Fri Jul 27, 2012, 07:24 AM Jul 2012

Germany Is Showing The World How To Become A Renewable Energy Powerhouse

http://www.businessinsider.com/germany-renewable-energy-production-is-living-up-to-the-hype-2012-7



To be blunt, Germany is the world's energy production guinea pig. For the past few years, Germany has been making drastic moves in the name of progress, self-sufficency and the environment.

For one, they began to close their nuclear power facilities following the Fukushima disaster, even though it accounted for a quarter of its power production. All nuclear facilities are planned to be closed by 2022.

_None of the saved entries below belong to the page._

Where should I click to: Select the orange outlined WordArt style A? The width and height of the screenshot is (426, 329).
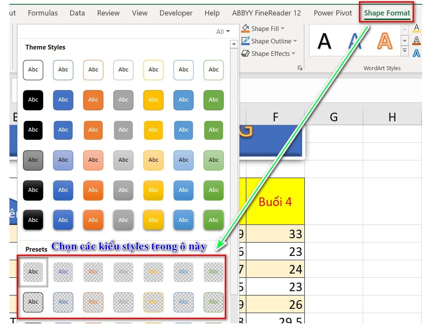click(x=385, y=41)
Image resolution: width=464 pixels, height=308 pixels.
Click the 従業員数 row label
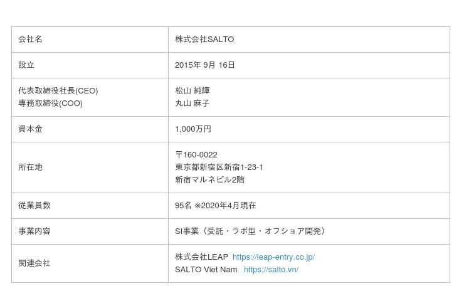coord(34,206)
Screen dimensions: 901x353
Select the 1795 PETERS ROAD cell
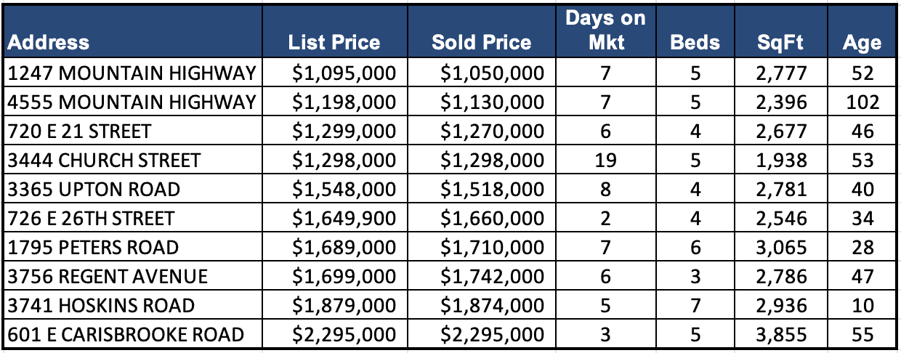[93, 247]
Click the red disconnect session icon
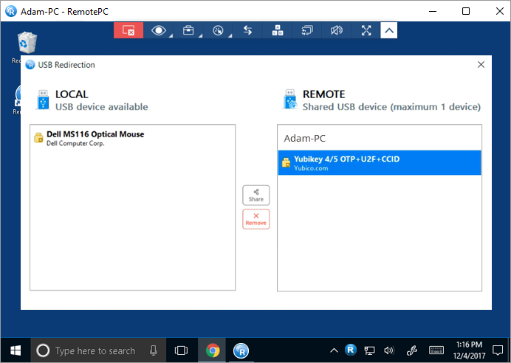This screenshot has height=363, width=511. [128, 30]
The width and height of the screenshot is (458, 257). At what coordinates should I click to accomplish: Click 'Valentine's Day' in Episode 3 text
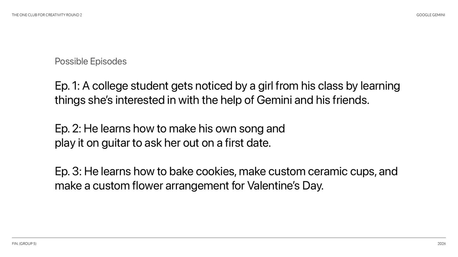click(284, 186)
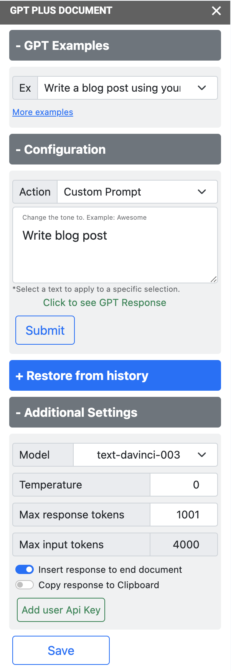Image resolution: width=231 pixels, height=671 pixels.
Task: Click the Temperature value field
Action: click(183, 484)
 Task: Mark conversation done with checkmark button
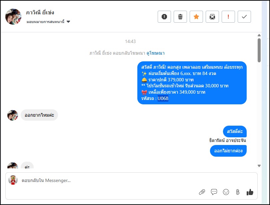[x=244, y=17]
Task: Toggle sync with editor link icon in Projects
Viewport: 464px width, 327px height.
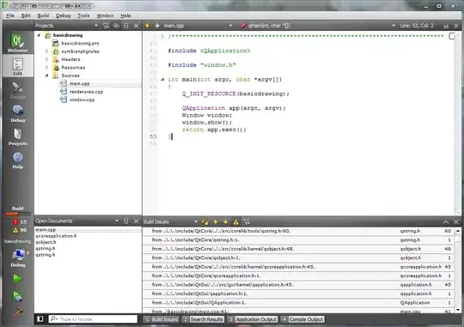Action: point(116,26)
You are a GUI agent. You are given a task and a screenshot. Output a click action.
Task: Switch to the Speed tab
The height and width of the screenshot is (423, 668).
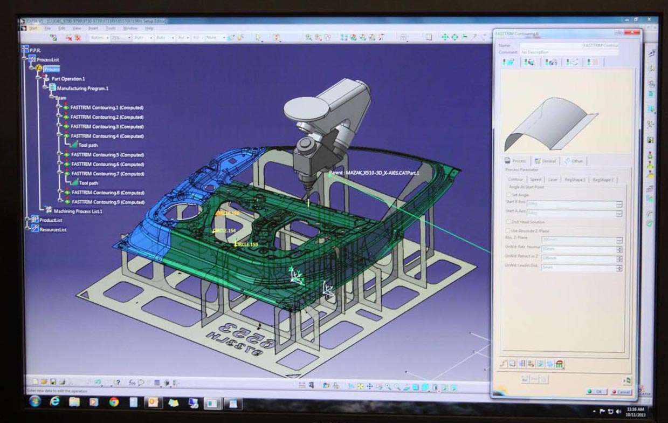coord(535,180)
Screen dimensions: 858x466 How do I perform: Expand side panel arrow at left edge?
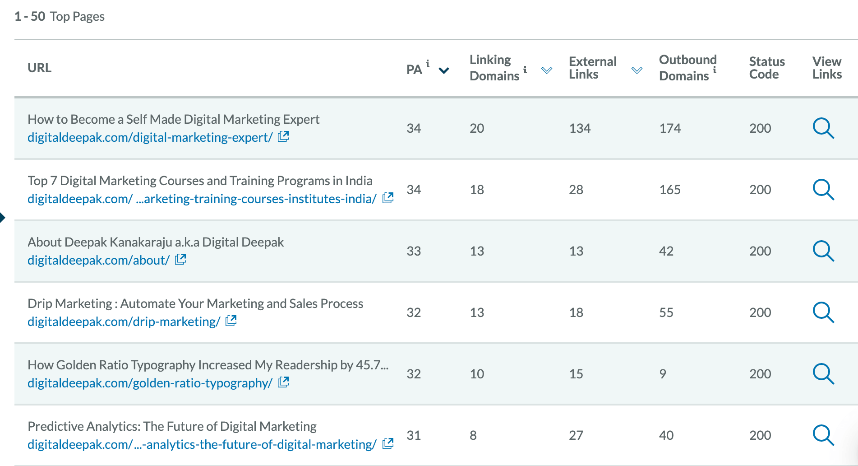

Around the same time, Merkel and Co. passed legislation that would cause the country to generate a third of its power through renewable sources in the next ten years, that figure jumping to 80 percent by 2050, reports the AP.

And now, they have released figures that support these broad and optimistic claims. Germany's energy industry association, BDEW, released figures detailing a production of 67.9 billion kilowatt hours of renewable energy for the first half of 2012, reports Reuters. This output represents a 19.5 percent increase from the same time frame in 2011.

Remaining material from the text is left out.